**Work request**
Beneath this line are entries. Copy the range from the line with "How do I perform: Open" to the line with "Viewport: 1024px width, 576px", ends included, exactly; leave pictures out.
━━━━
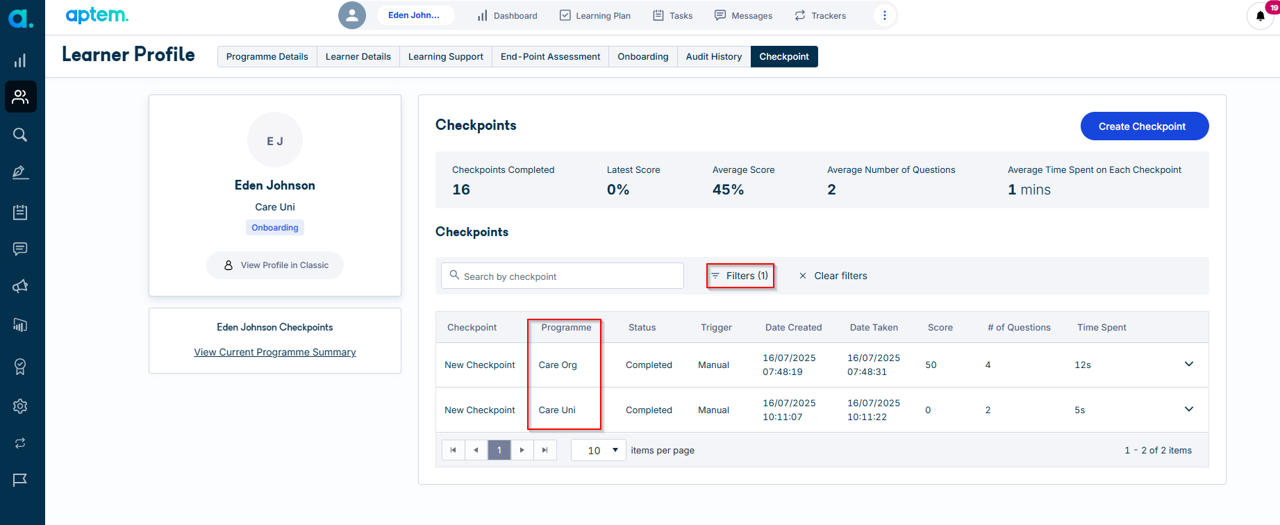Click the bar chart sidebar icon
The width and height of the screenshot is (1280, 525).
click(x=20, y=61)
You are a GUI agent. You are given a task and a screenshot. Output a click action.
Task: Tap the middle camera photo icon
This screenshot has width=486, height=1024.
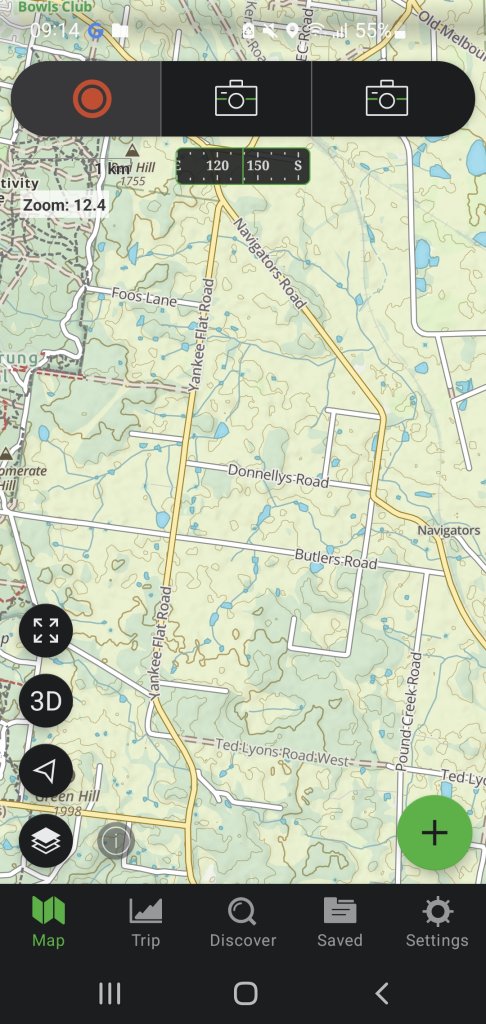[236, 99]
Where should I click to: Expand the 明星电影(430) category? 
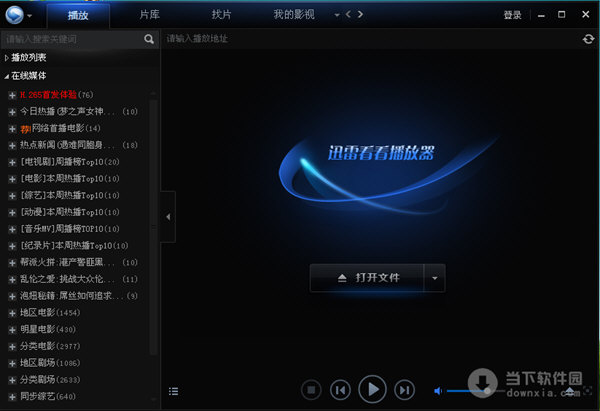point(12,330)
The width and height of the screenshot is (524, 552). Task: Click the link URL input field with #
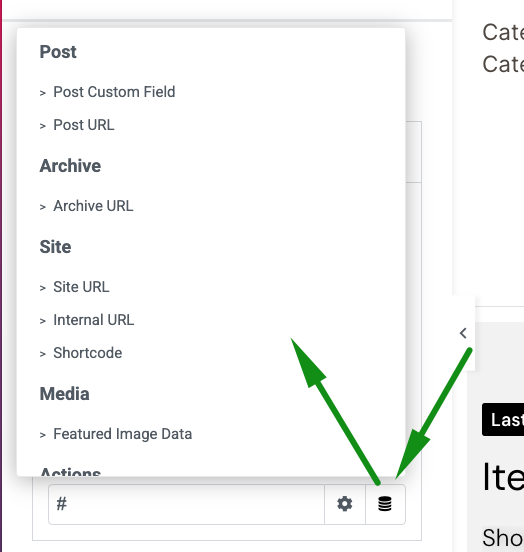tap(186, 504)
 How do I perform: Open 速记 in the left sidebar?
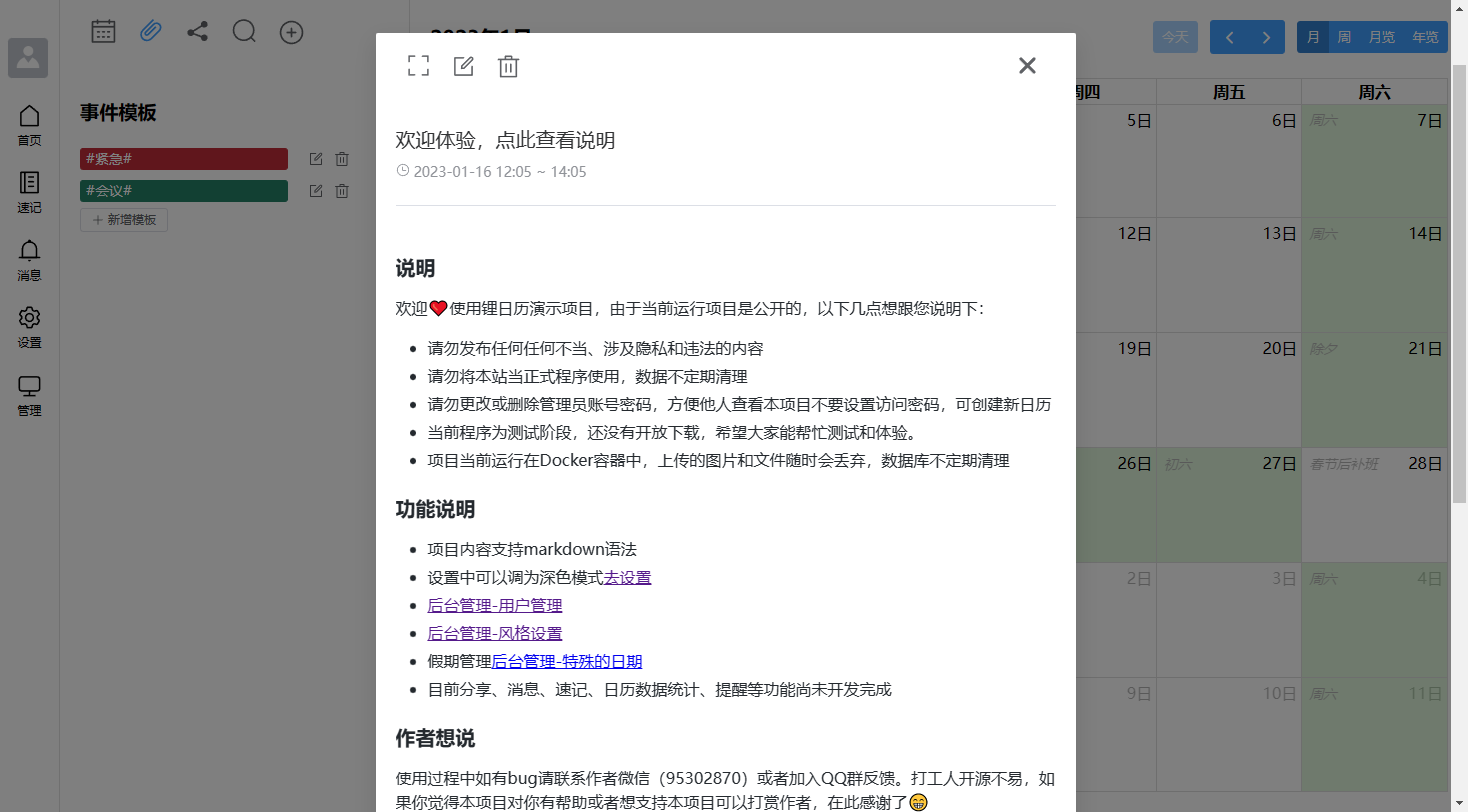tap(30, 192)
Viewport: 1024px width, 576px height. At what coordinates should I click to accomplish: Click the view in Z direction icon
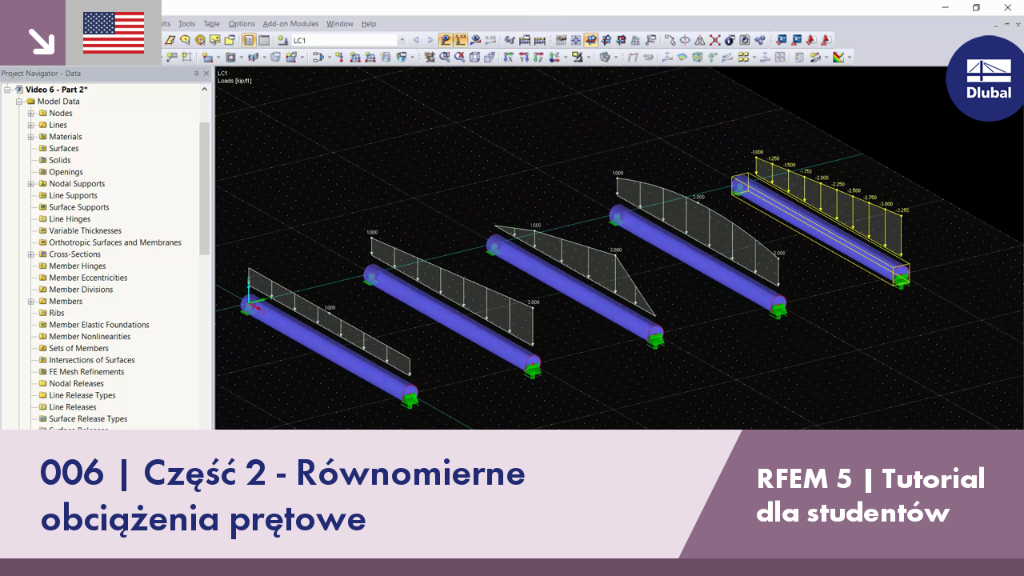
━━━━
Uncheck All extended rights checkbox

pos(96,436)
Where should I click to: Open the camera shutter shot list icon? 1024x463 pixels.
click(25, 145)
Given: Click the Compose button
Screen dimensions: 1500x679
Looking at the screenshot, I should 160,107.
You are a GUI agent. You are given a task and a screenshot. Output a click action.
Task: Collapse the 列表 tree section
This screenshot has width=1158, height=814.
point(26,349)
━━━━
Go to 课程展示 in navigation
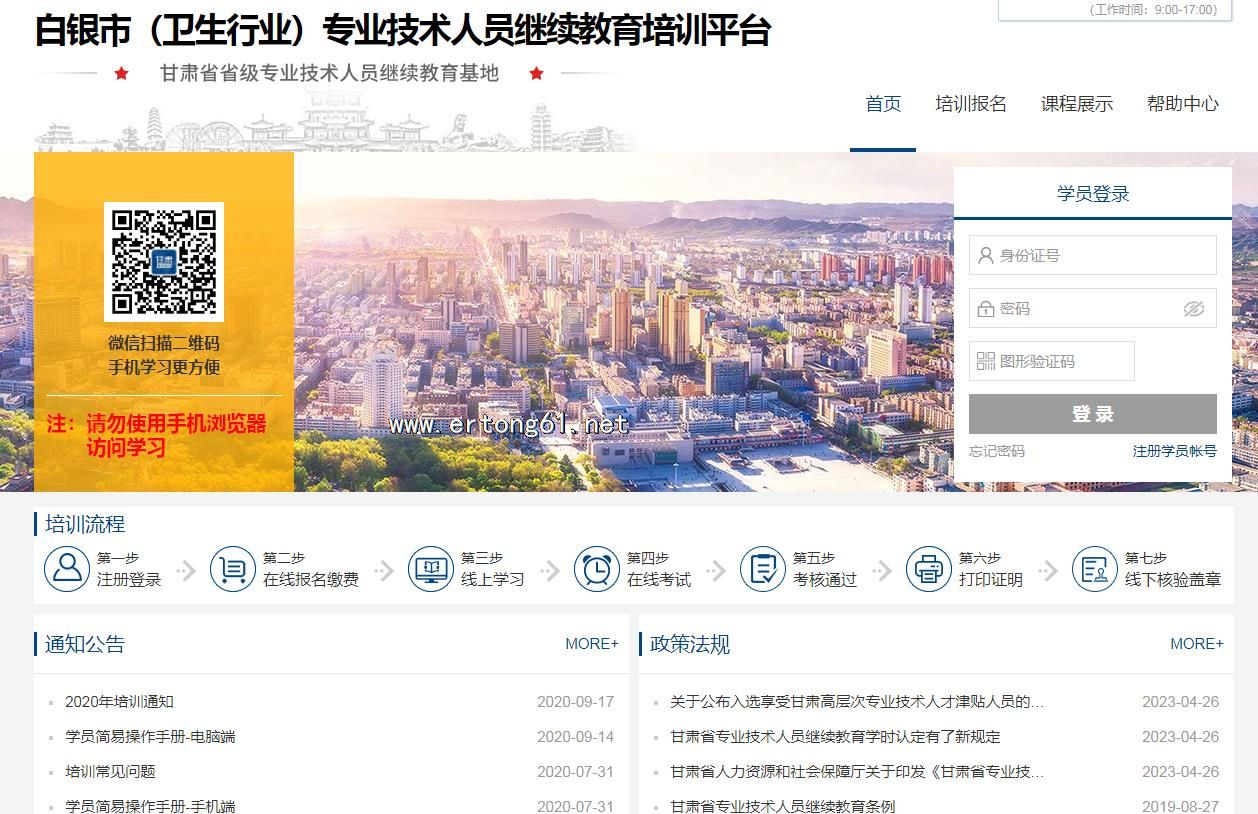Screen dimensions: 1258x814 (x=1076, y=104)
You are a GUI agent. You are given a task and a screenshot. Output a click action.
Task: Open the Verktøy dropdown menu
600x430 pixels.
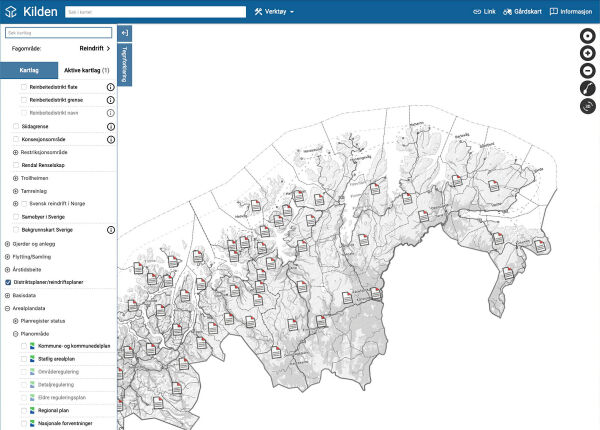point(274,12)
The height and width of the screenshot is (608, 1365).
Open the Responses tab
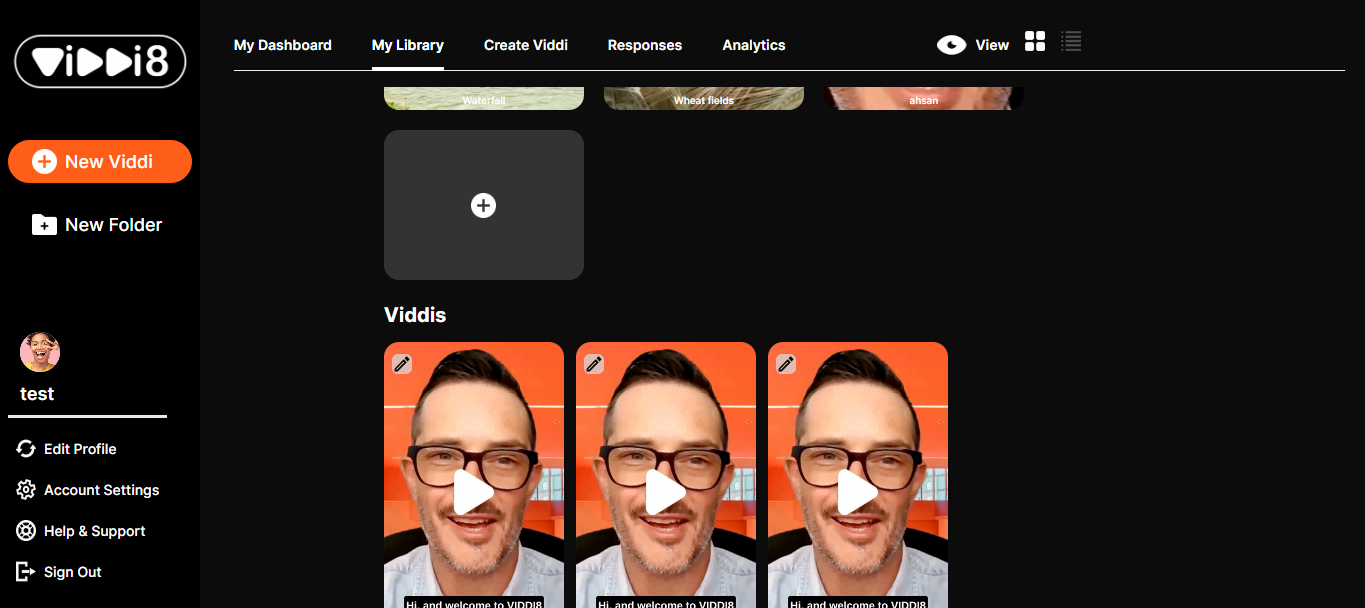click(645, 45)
━━━━
**Problem solution**
 How do I perform: Open 速记 in the left sidebar?
tap(30, 192)
Viewport: 1024px width, 576px height. At what coordinates should I click to accomplish: Click the view in Z direction icon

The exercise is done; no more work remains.